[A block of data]
....

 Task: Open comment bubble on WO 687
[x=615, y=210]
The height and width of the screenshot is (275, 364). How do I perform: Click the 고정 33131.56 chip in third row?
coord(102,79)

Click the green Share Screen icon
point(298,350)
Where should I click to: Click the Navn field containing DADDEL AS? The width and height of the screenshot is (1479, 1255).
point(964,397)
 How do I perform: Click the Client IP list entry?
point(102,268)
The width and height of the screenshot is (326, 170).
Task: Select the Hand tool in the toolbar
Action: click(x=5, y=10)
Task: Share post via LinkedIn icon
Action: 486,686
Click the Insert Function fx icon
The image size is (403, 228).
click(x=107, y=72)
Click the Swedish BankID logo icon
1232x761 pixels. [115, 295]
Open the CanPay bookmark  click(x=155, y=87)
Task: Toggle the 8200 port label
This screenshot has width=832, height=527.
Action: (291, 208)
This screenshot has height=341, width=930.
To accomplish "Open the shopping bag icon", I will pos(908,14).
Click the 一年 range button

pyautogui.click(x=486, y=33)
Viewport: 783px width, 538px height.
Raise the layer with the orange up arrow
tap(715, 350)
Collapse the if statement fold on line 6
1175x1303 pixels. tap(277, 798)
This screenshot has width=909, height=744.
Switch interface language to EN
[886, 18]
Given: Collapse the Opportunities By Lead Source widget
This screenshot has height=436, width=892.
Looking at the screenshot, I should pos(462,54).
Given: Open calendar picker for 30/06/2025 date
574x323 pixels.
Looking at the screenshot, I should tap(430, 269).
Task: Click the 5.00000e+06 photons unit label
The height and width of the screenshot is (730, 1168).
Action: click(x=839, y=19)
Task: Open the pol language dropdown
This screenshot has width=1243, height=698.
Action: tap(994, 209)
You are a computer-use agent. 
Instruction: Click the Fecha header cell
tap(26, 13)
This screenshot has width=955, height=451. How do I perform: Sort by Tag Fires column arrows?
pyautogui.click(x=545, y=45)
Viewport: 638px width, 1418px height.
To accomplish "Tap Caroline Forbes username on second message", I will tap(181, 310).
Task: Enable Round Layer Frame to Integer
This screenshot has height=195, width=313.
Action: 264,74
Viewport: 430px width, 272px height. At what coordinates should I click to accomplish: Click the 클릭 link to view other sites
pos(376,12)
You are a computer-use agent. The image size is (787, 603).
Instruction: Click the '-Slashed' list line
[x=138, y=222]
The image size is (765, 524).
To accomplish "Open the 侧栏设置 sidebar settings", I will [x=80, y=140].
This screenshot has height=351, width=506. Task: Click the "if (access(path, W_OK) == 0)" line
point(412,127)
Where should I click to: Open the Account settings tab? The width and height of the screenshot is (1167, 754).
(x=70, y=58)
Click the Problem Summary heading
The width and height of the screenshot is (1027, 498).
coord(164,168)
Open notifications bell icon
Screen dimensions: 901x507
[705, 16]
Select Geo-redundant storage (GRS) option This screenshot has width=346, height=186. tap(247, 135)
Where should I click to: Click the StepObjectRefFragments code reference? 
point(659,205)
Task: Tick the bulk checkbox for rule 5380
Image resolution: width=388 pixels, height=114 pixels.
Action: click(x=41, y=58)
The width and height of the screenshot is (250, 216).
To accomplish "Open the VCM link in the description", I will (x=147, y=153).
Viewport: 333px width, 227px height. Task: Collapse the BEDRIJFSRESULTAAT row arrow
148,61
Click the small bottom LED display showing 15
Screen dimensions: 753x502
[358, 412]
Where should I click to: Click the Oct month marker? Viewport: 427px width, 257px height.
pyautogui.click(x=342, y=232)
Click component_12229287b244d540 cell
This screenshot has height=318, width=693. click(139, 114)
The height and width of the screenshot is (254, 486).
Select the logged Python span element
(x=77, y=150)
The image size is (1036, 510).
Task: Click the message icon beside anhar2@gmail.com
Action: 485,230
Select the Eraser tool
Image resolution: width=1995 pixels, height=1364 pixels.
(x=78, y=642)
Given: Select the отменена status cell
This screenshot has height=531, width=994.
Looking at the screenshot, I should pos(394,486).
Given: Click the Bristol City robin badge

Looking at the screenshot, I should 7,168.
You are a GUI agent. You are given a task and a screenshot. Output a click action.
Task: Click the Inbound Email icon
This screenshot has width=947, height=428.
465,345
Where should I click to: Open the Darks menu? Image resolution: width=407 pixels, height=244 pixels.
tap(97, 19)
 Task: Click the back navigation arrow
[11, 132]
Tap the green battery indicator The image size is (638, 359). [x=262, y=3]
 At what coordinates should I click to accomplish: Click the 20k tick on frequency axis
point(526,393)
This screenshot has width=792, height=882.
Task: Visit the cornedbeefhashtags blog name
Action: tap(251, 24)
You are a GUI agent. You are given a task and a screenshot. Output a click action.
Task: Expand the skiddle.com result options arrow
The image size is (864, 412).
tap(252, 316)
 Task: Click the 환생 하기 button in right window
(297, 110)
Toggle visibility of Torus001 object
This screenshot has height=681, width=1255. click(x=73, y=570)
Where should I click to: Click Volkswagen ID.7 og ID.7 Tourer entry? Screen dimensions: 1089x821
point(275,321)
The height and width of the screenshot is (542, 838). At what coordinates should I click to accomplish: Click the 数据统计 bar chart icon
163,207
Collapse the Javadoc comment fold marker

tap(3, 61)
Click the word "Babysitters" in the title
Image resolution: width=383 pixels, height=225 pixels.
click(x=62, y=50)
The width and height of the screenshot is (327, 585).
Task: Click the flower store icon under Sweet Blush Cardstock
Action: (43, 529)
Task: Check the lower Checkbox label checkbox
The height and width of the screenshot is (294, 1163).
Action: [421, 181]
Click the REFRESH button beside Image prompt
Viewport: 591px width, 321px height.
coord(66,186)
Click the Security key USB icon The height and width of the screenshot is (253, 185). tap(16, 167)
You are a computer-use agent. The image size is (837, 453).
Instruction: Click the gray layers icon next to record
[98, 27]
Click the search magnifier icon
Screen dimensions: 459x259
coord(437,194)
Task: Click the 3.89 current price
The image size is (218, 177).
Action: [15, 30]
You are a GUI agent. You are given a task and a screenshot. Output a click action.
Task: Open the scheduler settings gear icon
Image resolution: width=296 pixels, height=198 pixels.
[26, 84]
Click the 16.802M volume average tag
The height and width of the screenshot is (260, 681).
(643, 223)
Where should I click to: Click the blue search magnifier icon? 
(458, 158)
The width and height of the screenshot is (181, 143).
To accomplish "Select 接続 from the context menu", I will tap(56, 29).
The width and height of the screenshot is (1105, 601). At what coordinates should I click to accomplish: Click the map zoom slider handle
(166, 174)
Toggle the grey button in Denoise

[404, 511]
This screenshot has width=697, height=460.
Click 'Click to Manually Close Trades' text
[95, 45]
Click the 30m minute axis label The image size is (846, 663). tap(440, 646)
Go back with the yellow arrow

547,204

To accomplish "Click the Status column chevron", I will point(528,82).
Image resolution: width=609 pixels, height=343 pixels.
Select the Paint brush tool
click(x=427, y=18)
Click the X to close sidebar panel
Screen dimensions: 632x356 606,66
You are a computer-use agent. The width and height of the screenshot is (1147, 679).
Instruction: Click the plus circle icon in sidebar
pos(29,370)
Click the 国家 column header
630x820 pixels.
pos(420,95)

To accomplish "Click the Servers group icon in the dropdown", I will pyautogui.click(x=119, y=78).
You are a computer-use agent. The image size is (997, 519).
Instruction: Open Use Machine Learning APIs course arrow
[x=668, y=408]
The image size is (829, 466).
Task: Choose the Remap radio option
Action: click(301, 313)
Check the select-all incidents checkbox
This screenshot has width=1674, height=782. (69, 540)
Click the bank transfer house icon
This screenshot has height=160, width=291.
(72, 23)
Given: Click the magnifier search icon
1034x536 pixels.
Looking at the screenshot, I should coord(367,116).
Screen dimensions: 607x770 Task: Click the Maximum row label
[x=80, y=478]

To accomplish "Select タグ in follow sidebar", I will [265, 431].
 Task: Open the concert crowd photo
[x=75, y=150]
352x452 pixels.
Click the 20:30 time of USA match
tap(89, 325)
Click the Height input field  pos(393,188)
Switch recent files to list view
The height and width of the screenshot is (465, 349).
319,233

....

● **Goal**: Please copy out the lines of the material above word for word, beginning at the line that contains "Where should I click to: Open the Account" and stopping after the line that contains "Action: tap(251, 24)".

● **Written solution**:
Where should I click to: Open the Account settings tab? The width and height of the screenshot is (1167, 754).
(x=70, y=58)
Click the Problem Summary heading
The width and height of the screenshot is (1027, 498).
coord(164,168)
Open notifications bell icon
Screen dimensions: 901x507
[705, 16]
Select Geo-redundant storage (GRS) option This screenshot has width=346, height=186. tap(247, 135)
Where should I click to: Click the StepObjectRefFragments code reference? 
point(659,205)
Task: Tick the bulk checkbox for rule 5380
Image resolution: width=388 pixels, height=114 pixels.
Action: click(x=41, y=58)
The width and height of the screenshot is (250, 216).
To accomplish "Open the VCM link in the description", I will (x=147, y=153).
Viewport: 333px width, 227px height. Task: Collapse the BEDRIJFSRESULTAAT row arrow
148,61
Click the small bottom LED display showing 15
Screen dimensions: 753x502
[358, 412]
Where should I click to: Click the Oct month marker? Viewport: 427px width, 257px height.
pyautogui.click(x=342, y=232)
Click component_12229287b244d540 cell
This screenshot has height=318, width=693. click(139, 114)
The height and width of the screenshot is (254, 486).
Select the logged Python span element
(x=77, y=150)
The image size is (1036, 510).
Task: Click the message icon beside anhar2@gmail.com
Action: 485,230
Select the Eraser tool
Image resolution: width=1995 pixels, height=1364 pixels.
(x=78, y=642)
Given: Select the отменена status cell
This screenshot has height=531, width=994.
Looking at the screenshot, I should pos(394,486).
Given: Click the Bristol City robin badge

Looking at the screenshot, I should 7,168.
You are a GUI agent. You are given a task and a screenshot. Output a click action.
Task: Click the Inbound Email icon
This screenshot has width=947, height=428.
465,345
Where should I click to: Open the Darks menu? Image resolution: width=407 pixels, height=244 pixels.
tap(97, 19)
 Task: Click the back navigation arrow
[11, 132]
Tap the green battery indicator The image size is (638, 359). [x=262, y=3]
 At what coordinates should I click to accomplish: Click the 20k tick on frequency axis
point(526,393)
This screenshot has width=792, height=882.
Task: Visit the cornedbeefhashtags blog name
Action: tap(251, 24)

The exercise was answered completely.